De ongelovige. Dat is een raar type. Ik bedoel daarmee niet de man of vrouw die niet in een god gelooft, maar iemand die, nadat je iets hebt verteld dat je zeker weet, zegt: ‘Dat geloof ik niet.’
Voorbeeld. Ik zeg: ‘Het gaat mij niet om moslims, het gaat mij om de islam.’
‘Dat geloof ik niet.’
Of: ‘Ik vind het niet erg als mensen tien, twintig, honderd keer meer verdienen dan ik. Daar kan ik moreel niet meteen iets op tegen hebben.’

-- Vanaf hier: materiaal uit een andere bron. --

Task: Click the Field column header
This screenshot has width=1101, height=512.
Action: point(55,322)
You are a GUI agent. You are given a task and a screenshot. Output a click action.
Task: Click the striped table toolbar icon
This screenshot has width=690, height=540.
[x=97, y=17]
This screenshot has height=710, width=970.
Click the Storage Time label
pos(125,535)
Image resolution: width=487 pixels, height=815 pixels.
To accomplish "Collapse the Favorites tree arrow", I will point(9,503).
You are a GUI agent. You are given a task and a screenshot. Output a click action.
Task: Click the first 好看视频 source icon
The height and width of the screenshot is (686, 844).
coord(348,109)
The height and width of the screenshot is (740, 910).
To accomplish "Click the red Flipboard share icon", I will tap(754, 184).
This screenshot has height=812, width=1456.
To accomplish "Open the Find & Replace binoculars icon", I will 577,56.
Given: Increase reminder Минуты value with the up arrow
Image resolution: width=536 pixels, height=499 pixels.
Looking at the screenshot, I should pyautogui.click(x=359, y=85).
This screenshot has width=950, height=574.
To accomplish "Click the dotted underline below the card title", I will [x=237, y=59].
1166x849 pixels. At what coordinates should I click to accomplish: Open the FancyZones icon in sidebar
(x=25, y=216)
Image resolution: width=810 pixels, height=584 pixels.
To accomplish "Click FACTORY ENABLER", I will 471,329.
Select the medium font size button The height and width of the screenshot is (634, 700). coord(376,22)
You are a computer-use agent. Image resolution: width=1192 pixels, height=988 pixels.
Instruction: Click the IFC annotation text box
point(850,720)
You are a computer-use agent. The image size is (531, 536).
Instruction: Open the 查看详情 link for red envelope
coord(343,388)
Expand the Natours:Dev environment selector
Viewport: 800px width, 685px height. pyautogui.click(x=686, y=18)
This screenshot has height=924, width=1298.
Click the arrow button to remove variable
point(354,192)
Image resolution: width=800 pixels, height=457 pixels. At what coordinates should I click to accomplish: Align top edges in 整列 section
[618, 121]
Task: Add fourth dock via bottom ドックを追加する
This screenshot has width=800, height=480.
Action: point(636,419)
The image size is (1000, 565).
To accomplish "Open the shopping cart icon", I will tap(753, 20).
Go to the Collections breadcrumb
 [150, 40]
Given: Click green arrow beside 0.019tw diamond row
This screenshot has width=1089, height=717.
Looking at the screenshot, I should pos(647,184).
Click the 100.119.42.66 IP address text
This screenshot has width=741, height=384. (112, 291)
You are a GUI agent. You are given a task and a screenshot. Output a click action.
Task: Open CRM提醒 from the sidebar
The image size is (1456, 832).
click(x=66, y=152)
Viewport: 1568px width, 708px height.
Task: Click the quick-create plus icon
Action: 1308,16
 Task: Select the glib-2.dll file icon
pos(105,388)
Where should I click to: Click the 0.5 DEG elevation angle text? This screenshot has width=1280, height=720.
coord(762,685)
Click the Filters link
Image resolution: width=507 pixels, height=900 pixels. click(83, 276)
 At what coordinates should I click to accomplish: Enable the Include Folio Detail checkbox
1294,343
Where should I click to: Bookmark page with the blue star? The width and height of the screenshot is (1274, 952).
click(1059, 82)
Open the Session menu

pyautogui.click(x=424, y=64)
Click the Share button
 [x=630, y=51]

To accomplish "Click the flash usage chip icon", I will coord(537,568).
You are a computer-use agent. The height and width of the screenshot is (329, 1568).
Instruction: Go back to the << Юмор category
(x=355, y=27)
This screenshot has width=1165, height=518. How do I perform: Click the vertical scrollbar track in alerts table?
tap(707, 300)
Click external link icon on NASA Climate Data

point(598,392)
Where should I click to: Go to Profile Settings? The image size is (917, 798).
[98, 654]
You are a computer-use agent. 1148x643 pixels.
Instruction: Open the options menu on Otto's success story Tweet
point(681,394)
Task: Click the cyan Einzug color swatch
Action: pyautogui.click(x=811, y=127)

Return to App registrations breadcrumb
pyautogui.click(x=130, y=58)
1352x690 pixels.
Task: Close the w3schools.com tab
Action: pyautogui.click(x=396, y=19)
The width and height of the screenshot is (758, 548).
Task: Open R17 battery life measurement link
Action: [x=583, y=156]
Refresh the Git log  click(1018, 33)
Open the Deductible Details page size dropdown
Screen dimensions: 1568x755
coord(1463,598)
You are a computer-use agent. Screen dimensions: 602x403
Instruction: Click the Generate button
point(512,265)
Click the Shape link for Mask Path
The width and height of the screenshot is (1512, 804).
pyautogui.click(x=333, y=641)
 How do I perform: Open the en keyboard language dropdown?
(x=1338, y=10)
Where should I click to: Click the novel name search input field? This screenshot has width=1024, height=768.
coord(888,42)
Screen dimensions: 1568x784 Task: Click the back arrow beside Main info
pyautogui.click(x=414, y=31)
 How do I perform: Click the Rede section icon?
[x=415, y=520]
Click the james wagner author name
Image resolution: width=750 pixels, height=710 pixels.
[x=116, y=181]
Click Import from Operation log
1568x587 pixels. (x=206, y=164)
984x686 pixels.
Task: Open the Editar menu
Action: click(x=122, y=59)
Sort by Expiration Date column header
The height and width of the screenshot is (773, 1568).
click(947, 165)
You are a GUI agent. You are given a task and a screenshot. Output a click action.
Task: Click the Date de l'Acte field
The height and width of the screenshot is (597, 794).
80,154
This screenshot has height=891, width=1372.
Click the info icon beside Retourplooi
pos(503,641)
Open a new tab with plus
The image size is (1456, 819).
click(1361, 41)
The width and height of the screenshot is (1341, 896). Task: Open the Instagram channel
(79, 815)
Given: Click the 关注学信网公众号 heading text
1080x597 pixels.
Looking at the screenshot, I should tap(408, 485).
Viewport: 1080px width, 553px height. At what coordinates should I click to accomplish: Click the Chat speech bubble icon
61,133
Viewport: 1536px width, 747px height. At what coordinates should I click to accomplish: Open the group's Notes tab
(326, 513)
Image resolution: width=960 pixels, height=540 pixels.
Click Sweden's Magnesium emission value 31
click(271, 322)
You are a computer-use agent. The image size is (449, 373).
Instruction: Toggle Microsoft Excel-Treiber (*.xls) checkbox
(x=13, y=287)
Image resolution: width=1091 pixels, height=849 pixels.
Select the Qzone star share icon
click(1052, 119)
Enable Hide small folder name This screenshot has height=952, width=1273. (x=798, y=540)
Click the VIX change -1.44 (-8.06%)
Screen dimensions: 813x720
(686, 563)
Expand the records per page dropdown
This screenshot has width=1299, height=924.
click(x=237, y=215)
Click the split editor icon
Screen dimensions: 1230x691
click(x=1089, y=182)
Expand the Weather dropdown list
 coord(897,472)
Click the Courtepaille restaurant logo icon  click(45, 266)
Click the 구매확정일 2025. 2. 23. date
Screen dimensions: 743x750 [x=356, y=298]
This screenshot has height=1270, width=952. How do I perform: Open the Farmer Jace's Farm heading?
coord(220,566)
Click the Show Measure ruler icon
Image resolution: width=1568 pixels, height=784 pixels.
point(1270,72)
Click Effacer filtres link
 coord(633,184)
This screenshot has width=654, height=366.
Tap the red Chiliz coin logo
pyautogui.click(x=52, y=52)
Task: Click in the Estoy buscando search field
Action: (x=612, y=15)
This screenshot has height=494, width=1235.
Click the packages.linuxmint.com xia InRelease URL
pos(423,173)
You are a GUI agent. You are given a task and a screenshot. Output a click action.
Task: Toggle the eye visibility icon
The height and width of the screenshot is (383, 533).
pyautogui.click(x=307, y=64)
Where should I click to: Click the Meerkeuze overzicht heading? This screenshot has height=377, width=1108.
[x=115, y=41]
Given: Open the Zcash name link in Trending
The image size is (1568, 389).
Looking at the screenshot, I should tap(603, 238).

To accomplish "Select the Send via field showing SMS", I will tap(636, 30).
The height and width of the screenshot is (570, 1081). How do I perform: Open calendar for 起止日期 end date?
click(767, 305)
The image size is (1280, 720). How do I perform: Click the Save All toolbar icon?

‘Dat geloof ik echt niet.’
De ongelovige gebruikt dan een discussietruc die je niet mag gebruiken: hij trekt mijn woorden in twijfel zonder een argument te noemen.
‘Ik heb een witte kat.’
‘Dat geloof ik niet.’ Dan kan ik dat alleen bewijzen door hem mijn witte kat te laten zien. Maar die zit thuis, of is in de tuin, laat zich niet zien. Al die tijd kan de ongelovige zeggen: ‘Zie je wel, je hebt geen witte kat.’
Je hoort elkaar te geloven!
Het is soms moeilijk. Je hoort een politicus praten die je wantrouwt. Dus je gelooft niet wat hij of zij zegt. Op dat moment wil ik ook zeggen: ‘Ik geloof u niet.’
Maar zelfs tijdens interviews voel ik wel dat dit zwak is. (Hoewel het wel een goede truc is om de politicus dan meer uit te laten leggen.)
Nog erger is het als de ongelovige, nadat hij heeft gezegd ‘Ik geloof het niet’ stelt: ‘Ik kan het me niet voorstellen.’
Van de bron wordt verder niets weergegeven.